January 21, 2020 at 1:45 am
STEM Caveman
Well, of course if the data says that C > B >> A on a variety of measures, and seemingly on all threshold measures (percentage of list having some credential), one can just dismiss all the measures as imperfect and limited.
But your thesis was that all these imperfect and limited C-B-A patterns, *regardless of the imperfections and limitations* of the metrics used to construct them, are just statistical artifacts that come from the higher ranked populations being older. If the IMO and the Putnam contest are similar measures with similar imperfections and limitations, as Thurston and a thousand others have noted, but are not subject to any age or time related artifacts, and still display the C > B >> A pattern, isn’t that precisely the sort of evidence needed to reject your “age explains it (regardless of other problems)” theory?

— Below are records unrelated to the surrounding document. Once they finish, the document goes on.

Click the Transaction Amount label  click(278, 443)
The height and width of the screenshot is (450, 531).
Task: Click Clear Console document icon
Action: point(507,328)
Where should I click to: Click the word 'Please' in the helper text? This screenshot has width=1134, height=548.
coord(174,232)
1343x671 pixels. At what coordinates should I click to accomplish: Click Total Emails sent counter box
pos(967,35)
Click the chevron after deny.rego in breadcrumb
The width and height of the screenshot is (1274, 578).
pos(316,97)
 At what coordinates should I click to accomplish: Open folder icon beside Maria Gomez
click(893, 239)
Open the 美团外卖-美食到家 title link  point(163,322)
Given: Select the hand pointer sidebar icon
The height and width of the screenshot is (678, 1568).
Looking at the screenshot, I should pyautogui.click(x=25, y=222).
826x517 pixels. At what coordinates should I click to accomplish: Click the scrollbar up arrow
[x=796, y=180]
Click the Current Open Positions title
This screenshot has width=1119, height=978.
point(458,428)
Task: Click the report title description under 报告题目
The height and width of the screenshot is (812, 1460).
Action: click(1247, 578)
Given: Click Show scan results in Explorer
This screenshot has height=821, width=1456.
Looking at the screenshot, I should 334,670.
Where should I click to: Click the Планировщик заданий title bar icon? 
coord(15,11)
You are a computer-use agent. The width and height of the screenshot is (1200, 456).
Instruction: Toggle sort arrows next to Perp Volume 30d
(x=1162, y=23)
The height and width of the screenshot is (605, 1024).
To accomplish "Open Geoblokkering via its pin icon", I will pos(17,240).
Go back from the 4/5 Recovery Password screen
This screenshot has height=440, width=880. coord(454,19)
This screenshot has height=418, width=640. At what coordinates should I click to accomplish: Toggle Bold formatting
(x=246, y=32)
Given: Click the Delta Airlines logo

Also, the Fields medals and AMS Fellow awards are relatively free of these limitations, are they not? i.e., they represent some sort of legitimate professional achievement rather than pavlovian puzzle races (that of course have nothing at all to do with real mathematics except insofar as 3/4 of the younger Fields medalists were champions at the silly pavlovian exercise, and IMO medalists publishing quite a lot more papers than non-IMO-medalists, leading to higher citation counts and more AMS Fellows awards and employment at higher tier institutions, which of course are also silly and meaningless distinctions that only an elitist bete noir might take seriously.) If we can show by simple calculations that when the younger populations reach the present age of the older ones (wait 16 years) they cannot possibly catch up on Fields medals and AMS Fellows, isn’t that also exactly the type of information that contradicts the “age explains it, therefore Paik and Rivin are morons” theory?
January 21, 2020 at 3:26 pm
Shifting waters
So Lior after the flaws in your reasoning have been eloquently pointed out by STEM Caveman your position appears to now have shifted to “nothing is an indicator of mathematical excellence so the paper of Paik-Rivin is bogus”.
It’s patently clear to the naked eye that the people that signed letter B and C are (in the majority) far more accomplished in all metrics other than wokeness and community building than the signatories of letter A. To begin with it will hard for you to find an actual mathematician who thinks otherwise, but please, indulge us!
Either way, it’s amusing to see a distinguished Bren Professor put himself in the loosing position of wanting to disprove the methodology of a paper rather than the claim, to then declare that ipso facto the claim is also bogus. It is hard to believe that you yourself believe the claim to be incorrect (that signatories of the letter B and C are in the majority far more distinguished).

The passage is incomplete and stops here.